── MATERIAL

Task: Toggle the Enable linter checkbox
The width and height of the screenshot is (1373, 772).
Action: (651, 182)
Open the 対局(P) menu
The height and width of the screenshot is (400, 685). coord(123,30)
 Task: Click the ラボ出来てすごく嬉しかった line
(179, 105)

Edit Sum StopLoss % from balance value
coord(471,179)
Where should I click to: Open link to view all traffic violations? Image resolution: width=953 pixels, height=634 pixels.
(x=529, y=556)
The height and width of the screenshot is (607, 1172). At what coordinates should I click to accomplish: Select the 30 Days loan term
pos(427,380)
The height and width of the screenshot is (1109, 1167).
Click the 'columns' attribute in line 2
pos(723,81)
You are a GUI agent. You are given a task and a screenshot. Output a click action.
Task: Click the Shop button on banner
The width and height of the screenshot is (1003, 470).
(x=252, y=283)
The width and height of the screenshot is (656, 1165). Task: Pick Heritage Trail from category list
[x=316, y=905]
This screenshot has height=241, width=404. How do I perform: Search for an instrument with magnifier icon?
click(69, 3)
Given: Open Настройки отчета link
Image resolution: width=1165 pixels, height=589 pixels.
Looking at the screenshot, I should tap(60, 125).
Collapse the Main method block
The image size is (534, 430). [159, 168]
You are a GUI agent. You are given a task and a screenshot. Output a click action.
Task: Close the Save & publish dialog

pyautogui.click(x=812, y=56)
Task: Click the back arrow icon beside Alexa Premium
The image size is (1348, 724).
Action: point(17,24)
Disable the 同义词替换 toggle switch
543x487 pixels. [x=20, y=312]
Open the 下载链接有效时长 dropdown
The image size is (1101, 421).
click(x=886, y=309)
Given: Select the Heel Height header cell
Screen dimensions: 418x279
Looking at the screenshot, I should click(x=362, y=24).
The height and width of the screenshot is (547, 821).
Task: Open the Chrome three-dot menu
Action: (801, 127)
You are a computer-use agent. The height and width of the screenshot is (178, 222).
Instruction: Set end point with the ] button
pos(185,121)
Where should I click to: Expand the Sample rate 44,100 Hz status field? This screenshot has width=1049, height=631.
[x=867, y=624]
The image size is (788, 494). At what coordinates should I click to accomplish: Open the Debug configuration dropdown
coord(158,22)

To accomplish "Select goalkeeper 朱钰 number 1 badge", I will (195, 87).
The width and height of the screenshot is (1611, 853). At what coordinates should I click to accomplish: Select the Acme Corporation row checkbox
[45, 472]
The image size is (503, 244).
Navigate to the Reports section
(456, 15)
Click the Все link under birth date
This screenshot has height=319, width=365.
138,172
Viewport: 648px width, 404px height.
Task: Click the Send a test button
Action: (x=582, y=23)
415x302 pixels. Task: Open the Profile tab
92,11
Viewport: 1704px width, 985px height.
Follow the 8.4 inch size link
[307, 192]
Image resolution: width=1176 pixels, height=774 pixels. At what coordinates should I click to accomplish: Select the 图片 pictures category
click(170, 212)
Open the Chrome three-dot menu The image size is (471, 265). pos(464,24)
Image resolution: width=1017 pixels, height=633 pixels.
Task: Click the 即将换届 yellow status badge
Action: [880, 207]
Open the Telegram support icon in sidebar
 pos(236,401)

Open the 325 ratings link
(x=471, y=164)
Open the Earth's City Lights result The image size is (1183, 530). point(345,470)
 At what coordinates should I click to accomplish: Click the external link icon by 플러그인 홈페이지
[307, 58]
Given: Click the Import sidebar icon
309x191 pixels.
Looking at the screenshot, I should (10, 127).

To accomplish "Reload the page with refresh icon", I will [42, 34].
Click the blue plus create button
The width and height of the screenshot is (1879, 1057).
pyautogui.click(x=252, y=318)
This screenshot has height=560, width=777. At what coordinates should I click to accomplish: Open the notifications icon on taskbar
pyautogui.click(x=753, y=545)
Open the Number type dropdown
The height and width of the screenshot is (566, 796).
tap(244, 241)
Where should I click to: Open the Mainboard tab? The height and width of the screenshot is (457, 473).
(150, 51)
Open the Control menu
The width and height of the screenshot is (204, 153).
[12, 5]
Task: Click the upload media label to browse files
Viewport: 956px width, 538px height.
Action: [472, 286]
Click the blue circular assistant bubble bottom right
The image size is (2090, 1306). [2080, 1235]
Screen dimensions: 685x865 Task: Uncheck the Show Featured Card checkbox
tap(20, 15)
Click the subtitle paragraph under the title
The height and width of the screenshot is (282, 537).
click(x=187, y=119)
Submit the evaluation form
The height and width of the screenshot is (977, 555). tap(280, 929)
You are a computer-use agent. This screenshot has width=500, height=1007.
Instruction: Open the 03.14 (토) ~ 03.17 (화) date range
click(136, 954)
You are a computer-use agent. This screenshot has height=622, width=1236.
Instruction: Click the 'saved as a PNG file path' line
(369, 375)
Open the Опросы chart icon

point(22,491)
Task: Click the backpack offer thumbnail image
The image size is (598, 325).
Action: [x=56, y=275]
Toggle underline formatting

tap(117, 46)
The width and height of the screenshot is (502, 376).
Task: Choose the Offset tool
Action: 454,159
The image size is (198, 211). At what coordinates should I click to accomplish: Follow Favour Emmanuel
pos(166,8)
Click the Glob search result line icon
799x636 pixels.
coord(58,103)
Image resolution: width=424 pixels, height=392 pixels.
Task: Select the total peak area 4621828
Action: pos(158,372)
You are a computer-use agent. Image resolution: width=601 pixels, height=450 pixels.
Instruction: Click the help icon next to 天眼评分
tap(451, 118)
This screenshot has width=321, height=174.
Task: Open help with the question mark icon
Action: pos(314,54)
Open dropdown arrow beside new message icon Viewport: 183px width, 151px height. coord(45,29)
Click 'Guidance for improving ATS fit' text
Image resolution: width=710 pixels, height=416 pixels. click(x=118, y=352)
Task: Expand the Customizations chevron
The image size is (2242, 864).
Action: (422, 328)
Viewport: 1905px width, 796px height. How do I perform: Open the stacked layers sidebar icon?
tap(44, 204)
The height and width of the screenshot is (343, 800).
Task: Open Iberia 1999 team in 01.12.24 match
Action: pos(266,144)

────

PROBLEM REQUIREMENTS —
Format the listing as a Markdown table with the columns Row and Line, from its first line through the line containing "pos(427,380)", including both. Number each line and leave out blank lines.

EXERCISE ANSWER —
| Row | Line |
|---|---|
| 1 | Task: Toggle the Enable linter checkbox |
| 2 | The width and height of the screenshot is (1373, 772). |
| 3 | Action: (651, 182) |
| 4 | Open the 対局(P) menu |
| 5 | The height and width of the screenshot is (400, 685). coord(123,30) |
| 6 |  Task: Click the ラボ出来てすごく嬉しかった line |
| 7 | (179, 105) |
| 8 | Edit Sum StopLoss % from balance value |
| 9 | coord(471,179) |
| 10 | Where should I click to: Open link to view all traffic violations? Image resolution: width=953 pixels, height=634 pixels. |
| 11 | (x=529, y=556) |
| 12 | The height and width of the screenshot is (607, 1172). At what coordinates should I click to accomplish: Select the 30 Days loan term |
| 13 | pos(427,380) |